Harper, her mom, Gina Lovejoy, and grandmother, Marge Kelley will attend Zoar Baptist Church together with other family members and then Harper said she is probably going out to dinner. That is how she will spend her first of what will be many Mother’s Days.

Being a mom, Harper said, “is completely different from what I thought it would be. It is 10 times better than I ever imagined. She is so good. She is happy all the time and she hardly ever cries.”

Like all new mothers, Harper said she has worries.

“I worry about everything, ‘am I doing it right?’ My mom was the best mom and I want to be as good as she is,” Harper said. “She’s been very helpful. Everyone has been helpful.”

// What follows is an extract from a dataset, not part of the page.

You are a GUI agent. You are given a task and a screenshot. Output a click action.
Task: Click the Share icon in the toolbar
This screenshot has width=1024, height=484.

If mom has been providing a good example and some good advice, grandma is providing that pair of loving extra hands for which grannies are so well known and Harper is thankful for that as well.

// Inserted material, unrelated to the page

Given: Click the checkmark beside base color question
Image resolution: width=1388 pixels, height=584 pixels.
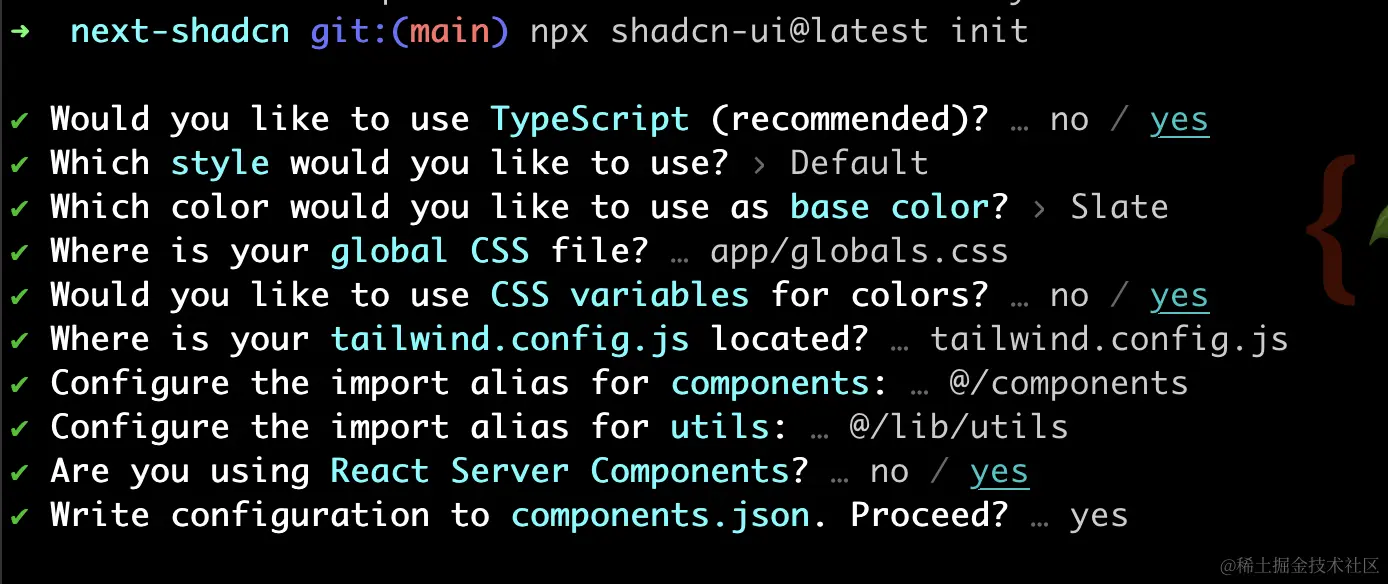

“She just likes to sit and hold her and rock her,” Harper said of Kelley. “She told me ‘you can’t spoil them. Hold them as much as you want to.’”

Harper said she had no idea what kind of gift husband Josh would surprise her with this first Mother’s Day but she has already received the greatest Mother’s Day gift she could have ever gotten and it came a few weeks early: little Emma.

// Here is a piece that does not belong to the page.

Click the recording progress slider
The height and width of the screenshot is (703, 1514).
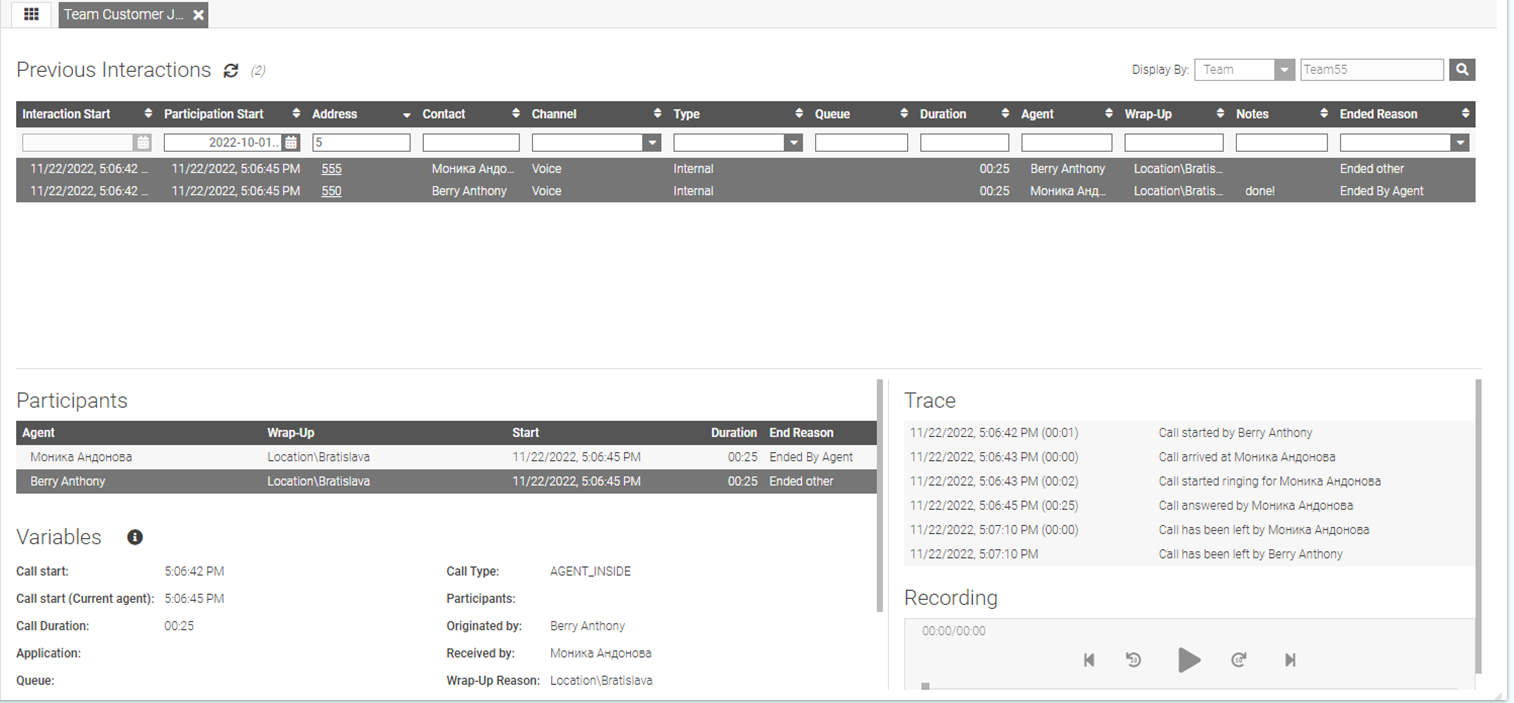coord(1190,686)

“I am so happy,” Harper said. “I am really, really thankful and I feel really, really blessed. God’s really blessed us and he’s been really good to us.”

Memories

Mary Carrico and Barbara Pennington, both of Ironton, know a thing or two about babies and motherhood. Carrico had 10 children of her own, Pennington had two.

“Two boys and eight girls,” Carrico said with a smile.

She will spend this Mother’s Day at Bryant Health Center, where she now lives, but she will be surrounded by family nonetheless.

Looking back, Carrico remembers those days raising her family alongside her husband, Berkley, who passed away four years ago.

“My first one was spoiled,” she mused. “My husband worked the midnight shift and when he came home from work he would wake up the baby (son, Jay) and play with him. I was left to get him back to sleep.”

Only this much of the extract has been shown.